Review by Greg Smith, Catalog Photos Courtesy Skinner Inc.
MARLBOROUGH, MASS. – Skinner’s annual offering of Shaker material coalesced in a boutique online sale August 11-20 as the firm sold 185 lots to the highest bidder, resulting in $177,000 in gross sales and a 92 percent sell through by lot. The majority of the material was pulled from two collections, one in Bloomfield, Conn., and the other in upstate New York.
The sale was separated from the firm’s August Americana and Kolar collection auctions. While plenty of crossover exists between general Americana and Shaker material, Skinner’s partner and executive vice president Stephen Fletcher said that splitting them apart afforded certain advantages in the era of digital auctions.
“It gives these collections an identity,” Fletcher related, pointing to the separate catalog and the distinct advantage of not appearing alongside 1,000 other lots at the same time. The boutique sale is becoming more common in the digital age as material is given the spotlight without the overhead of a primetime auction.
“Things with good color and nice surface did well,” Fletcher said. “Shaker collectors, as much as the Shakers themselves, are attracted to perfection. When they see a piece that is pristine and clean, it brings substantially more money.”

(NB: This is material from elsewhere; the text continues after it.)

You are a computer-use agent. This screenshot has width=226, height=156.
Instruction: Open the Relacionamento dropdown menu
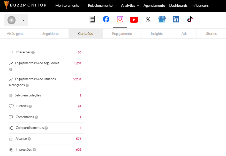tap(102, 5)
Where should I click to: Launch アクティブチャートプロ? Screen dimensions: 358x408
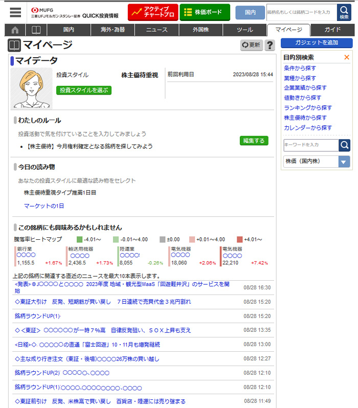pos(152,12)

The Bloomfield, Conn., consignor was a lifetime collector who had purchased what she could afford from dealers throughout New England. She indexed her collection on cards, writing similar forms she found in Shaker collecting books, where she purchased the pieces and the applicable dates.

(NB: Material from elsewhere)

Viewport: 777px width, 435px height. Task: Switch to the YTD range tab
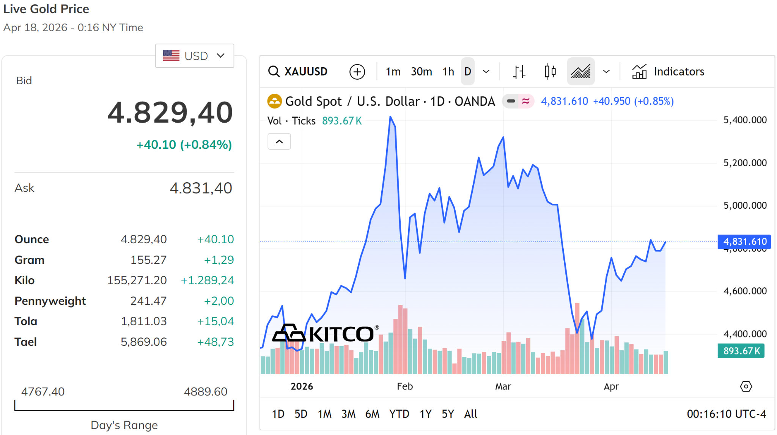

Among the top lots were two built-in case pieces. The top was governed by a yellow-painted cupboard over drawers from either Hancock, Mass., or New Lebanon, N.Y., circa 1840, that sold for $9,375. The piece was inscribed to the bottom “[N/W]CB March 21, 1840” and had provenance to Ed Clerk, Avis Howells, the Strauss Collection and The Rathbun Gallery. Coming in at $5,938 was a butternut chest of ten drawers that was a built-in piece in the trustee’s house at the Enfield community. It had been recovered from the house following a fire and had provenance to dealer Hazel Hayes.
Smalls sold particularly well, including the very small: a $6,875 result for a bittersweet painted three-finger oval pantry box in original surface and measuring 2 inches high by 5¼ inches wide. The auction house believed a 6½-inch-long putty white-painted and carved dipper to be from New York or New England, circa 1830-50, and it brought $5,313.
Selling for $4,063 on a $500 estimate was a cherry wall shelf with iron hogscraper candlestick from Hancock, Mass. Both of the items were used in the meeting house in Hancock and had come by means of the Church family with provenance to dealer Richard Rasso. This was the Bloomfield collector’s favorite item in the collection.
Bidders also took a liking to a 9-inch diameter yellow-painted pine Sister’s pail, which sold for $5,000. It was signed on the bottom “M*C.” and inscribed in pencil “Martha Crooker 1853.” The auction house noted, “Sister Martha Crooker (1825-1895) gathered into the Church Family at Canterbury on June 17, 1886, and was a nurse. She has prior been a Sister at the Enfield community.” The pail had provenance from the Priscilla Archibald estate.
Fletcher noted that many people made appointments to come view the material, while others were assuaged by the auction house’s condition reports and images.